Re: Restoring from PostgreSQL 9.5 dump to 10 is super slow

Pavan Teja <pavan.postgresdba@xxxxxxxxx> · Mon, 6 May 2019 16:58:36 +0530

Hi Siddharth,
The slowness also depends on the data with its type(data type).

Typically it depends based on the amount of ram distributed between other processes and that of pg_restore.

Regards, 
Pavan 

On Mon, 6 May, 2019, 4:54 PM Siddharth Karandikar, <siddharth.karandikar@xxxxxxxxx> wrote:
Hello All,

This is my first and little longer email on this list. I wanted to

share all the information that I have gathered so far and it got

longer.

I am trying to restore database dump created on PostgreSQL 9.5.16 to

PostgreSQL 10.7 and it is taking a lot of time to restore. Restoring

the same dump to 9.5 doesn't take that much. So I am wondering what

could be reason behind this slowness.

Some numbers to show how slow it is:

Small tables (<500MB):

  - 9.5 to 9.5 took 1m4.110s

  - 9.5 to 10 took 1m4.575s

Medium tables (500MB to 5GB):

  - 9.5 to 9.5 took 6m53.132s

  - 9.5 to 10 took 6m0.998s

Large tables (5GB+):

  - 9.5 to 9.5 took 131m35.106s

  - 9.5 to 10 took 831m25.539s

Underlying hardware and OS used in both cases are exactly the same.
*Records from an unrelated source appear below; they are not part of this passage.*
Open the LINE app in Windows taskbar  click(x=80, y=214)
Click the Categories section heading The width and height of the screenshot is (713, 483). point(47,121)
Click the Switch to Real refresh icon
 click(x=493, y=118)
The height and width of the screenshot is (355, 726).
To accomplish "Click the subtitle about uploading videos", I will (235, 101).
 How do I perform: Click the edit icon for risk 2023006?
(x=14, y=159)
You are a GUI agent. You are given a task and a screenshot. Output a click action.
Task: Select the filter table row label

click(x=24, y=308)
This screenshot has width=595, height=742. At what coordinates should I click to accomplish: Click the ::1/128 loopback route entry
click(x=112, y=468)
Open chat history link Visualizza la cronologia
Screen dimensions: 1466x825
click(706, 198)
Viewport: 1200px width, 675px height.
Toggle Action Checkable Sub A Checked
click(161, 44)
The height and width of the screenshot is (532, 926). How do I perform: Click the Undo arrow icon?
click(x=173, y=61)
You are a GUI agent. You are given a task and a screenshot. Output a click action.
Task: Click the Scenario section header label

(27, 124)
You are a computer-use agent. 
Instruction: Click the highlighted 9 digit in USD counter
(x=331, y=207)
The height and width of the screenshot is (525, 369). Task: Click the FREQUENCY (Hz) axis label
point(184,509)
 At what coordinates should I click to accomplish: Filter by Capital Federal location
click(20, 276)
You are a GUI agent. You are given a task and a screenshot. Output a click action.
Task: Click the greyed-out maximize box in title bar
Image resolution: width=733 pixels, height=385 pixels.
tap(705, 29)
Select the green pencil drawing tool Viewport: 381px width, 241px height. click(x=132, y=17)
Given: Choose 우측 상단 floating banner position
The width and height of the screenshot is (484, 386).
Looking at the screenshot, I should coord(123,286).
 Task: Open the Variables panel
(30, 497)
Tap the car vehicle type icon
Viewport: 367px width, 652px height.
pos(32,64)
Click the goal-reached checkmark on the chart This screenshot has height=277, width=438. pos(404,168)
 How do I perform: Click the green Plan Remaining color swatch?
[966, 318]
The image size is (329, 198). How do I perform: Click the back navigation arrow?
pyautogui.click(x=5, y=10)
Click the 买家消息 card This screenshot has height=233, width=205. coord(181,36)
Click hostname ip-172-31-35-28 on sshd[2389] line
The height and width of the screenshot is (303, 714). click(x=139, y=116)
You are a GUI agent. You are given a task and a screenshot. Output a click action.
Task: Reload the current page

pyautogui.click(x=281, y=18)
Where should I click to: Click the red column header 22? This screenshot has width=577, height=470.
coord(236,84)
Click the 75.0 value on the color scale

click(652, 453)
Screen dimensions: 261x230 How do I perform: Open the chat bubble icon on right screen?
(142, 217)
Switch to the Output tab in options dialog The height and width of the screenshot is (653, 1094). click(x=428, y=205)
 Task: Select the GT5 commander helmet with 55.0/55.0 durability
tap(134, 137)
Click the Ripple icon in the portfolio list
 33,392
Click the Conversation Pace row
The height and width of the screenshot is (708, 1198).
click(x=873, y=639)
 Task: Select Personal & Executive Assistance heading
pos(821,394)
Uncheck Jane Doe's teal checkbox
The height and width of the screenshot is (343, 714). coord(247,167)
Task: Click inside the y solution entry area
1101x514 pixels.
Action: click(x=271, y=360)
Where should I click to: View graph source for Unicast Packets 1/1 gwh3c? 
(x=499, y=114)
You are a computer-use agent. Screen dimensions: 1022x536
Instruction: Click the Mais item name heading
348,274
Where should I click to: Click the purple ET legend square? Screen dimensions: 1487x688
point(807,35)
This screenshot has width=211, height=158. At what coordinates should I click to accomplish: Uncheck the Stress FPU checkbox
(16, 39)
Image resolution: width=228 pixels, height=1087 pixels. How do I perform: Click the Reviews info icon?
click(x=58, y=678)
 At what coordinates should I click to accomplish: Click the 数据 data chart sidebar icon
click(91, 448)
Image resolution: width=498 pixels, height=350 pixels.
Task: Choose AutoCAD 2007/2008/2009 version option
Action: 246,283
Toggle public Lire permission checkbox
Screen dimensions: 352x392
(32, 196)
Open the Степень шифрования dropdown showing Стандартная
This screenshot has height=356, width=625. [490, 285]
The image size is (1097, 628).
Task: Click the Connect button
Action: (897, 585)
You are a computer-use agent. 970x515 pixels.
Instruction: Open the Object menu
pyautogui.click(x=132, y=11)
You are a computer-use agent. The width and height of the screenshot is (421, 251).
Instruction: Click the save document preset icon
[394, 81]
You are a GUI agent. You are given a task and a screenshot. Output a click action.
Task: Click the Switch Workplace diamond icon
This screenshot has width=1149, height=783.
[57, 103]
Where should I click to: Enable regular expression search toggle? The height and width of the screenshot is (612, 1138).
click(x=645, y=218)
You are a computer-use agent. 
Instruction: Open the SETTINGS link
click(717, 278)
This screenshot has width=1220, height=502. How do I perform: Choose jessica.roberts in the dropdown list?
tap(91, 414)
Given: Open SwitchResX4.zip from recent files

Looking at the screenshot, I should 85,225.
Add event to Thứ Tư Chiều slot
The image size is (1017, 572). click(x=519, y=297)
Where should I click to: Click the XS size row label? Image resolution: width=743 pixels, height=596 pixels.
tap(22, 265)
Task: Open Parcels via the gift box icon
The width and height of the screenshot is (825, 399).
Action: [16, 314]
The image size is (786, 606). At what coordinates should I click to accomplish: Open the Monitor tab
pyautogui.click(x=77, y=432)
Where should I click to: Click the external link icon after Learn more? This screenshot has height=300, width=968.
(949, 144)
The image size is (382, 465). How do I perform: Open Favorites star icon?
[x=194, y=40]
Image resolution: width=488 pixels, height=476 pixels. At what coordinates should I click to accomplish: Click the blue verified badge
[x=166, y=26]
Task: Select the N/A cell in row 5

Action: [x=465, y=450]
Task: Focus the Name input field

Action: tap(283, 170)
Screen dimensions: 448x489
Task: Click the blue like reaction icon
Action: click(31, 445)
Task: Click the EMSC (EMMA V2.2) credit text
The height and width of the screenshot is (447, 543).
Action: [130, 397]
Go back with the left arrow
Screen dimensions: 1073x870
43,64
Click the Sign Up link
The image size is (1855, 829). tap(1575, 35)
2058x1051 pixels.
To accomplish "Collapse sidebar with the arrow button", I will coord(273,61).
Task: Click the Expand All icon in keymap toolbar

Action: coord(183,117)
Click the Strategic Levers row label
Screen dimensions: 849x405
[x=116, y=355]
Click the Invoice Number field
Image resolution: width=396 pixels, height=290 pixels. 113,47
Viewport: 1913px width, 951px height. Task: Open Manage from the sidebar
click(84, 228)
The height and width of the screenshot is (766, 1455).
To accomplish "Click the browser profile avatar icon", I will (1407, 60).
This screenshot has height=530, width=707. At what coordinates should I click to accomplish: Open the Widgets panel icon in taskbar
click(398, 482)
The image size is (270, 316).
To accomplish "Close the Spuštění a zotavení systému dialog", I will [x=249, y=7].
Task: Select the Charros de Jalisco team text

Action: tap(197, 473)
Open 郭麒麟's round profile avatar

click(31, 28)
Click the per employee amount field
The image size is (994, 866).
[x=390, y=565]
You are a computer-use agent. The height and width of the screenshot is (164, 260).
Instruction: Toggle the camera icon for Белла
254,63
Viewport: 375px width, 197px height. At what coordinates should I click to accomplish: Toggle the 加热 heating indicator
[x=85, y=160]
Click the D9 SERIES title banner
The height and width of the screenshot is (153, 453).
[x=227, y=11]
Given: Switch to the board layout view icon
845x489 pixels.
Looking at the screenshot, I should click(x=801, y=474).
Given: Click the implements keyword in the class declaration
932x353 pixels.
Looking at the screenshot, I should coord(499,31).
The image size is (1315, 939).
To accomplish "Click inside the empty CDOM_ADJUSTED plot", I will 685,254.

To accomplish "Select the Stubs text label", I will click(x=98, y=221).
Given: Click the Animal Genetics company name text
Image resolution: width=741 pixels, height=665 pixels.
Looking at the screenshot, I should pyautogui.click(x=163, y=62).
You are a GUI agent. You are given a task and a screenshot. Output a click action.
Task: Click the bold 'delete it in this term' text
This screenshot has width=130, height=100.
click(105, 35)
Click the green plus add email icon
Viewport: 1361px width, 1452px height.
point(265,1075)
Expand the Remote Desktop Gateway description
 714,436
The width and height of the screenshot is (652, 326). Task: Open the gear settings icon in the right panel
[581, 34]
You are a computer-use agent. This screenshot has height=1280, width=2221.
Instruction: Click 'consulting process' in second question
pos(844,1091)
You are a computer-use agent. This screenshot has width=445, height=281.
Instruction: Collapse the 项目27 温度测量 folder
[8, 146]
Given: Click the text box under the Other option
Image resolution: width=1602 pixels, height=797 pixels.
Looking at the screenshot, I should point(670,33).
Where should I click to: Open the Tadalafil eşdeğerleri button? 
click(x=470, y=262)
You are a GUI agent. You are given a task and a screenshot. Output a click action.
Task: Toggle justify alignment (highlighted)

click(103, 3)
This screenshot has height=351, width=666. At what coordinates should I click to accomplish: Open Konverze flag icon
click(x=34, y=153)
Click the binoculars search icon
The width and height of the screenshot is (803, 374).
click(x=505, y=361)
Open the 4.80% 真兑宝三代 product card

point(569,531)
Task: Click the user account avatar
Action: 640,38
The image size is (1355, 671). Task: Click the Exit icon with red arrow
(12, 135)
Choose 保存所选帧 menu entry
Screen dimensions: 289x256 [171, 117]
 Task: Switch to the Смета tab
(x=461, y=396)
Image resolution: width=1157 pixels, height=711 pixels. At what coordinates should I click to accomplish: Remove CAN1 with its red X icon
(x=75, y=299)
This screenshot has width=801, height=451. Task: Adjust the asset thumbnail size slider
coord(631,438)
  Thinking that there could be data format difference between Postgres

9.5 and 10 and that could be the reason to this slowness, I tried

dumping from Postgres 10 and restoring it on Postgres 10, but that is

also super slow.

Here are some numbers of that:

Small tables (<500MB):

  - 10 to 10 took 0m51.248s

Medium tables (500MB to 5GB):

  - 10 to 10 took 5m40.224s

Large tables (5GB+):

  - 10 to 10 took 832m36.850s

Restore commands

The commands I am using to restore:

  pg_restore -v -F d -n public -U <user> -d <database> -h localhost -j

4 --disable-triggers -e -L <file with table names>

/var/lib/pgsql/20190425/pg_dump_data

The hardware I am running on:

CPU: Intel(R) Xeon(R) CPU E5-2686 v4 @ 2.30GHz (2 cores)

Memory: 16GB

HDD: nvme 300GB

FS: ext4

Postgres configuration that I have on this setup:

    shared_buffers = 128MB

    work_mem             = 1MB

    maintenance_work_mem = 16MB

    dynamic_shared_memory_type = posix

    huge_pages     = try

    vacuum_cost_page_hit   = 1

    vacuum_cost_page_miss  = 10

    vacuum_cost_page_dirty = 20

    bgwriter_lru_maxpages   = 100

    full_page_writes = on

    seq_page_cost        = 1.0

    random_page_cost     = 4.0

    wal_level = minimal

    wal_sync_method = fsync

    wal_log_hints    = off

    wal_buffers      = -1

    wal_writer_delay = 200ms

    min_wal_size                 = 1GB

    max_wal_size                 = 80GB

    max_wal_senders    = 0

    wal_keep_segments  = 0

    wal_sender_timeout = 60s

    wal_receiver_status_interval = 10s

    wal_receiver_timeout = 60s

    autovacuum = on

    log_autovacuum_min_duration = -1

    autovacuum_max_workers = 3

    autovacuum_naptime = 1min

    autovacuum_vacuum_threshold = 50

    autovacuum_analyze_threshold = 50

    autovacuum_vacuum_scale_factor = 0.2

    autovacuum_analyze_scale_factor = 0.1

    autovacuum_freeze_max_age = 200000000

    autovacuum_multixact_freeze_max_age = 400000000

    autovacuum_vacuum_cost_delay = 20ms

    autovacuum_vacuum_cost_limit = -1

Some more things observed:

* Running strace on Postgres process showed continuous stream of

lseek/read/write calls and it also showed bunch of futex wait and

resume calls. These futex calls are not easily seen on Postgres 9.5

* Looking at pg_stat_activity table showed WALWriteLock under

wait_event column. It used to change but could see this coming up very

frequently.

Thanks,

Siddharth Karandikar

PS: I had posted this on stackoverflow, but didn't get lot of

attention there. So posting it here. Don't know if thats considered

cross-posting. But if thats the case, I would keep that in mind and

avoid it in future.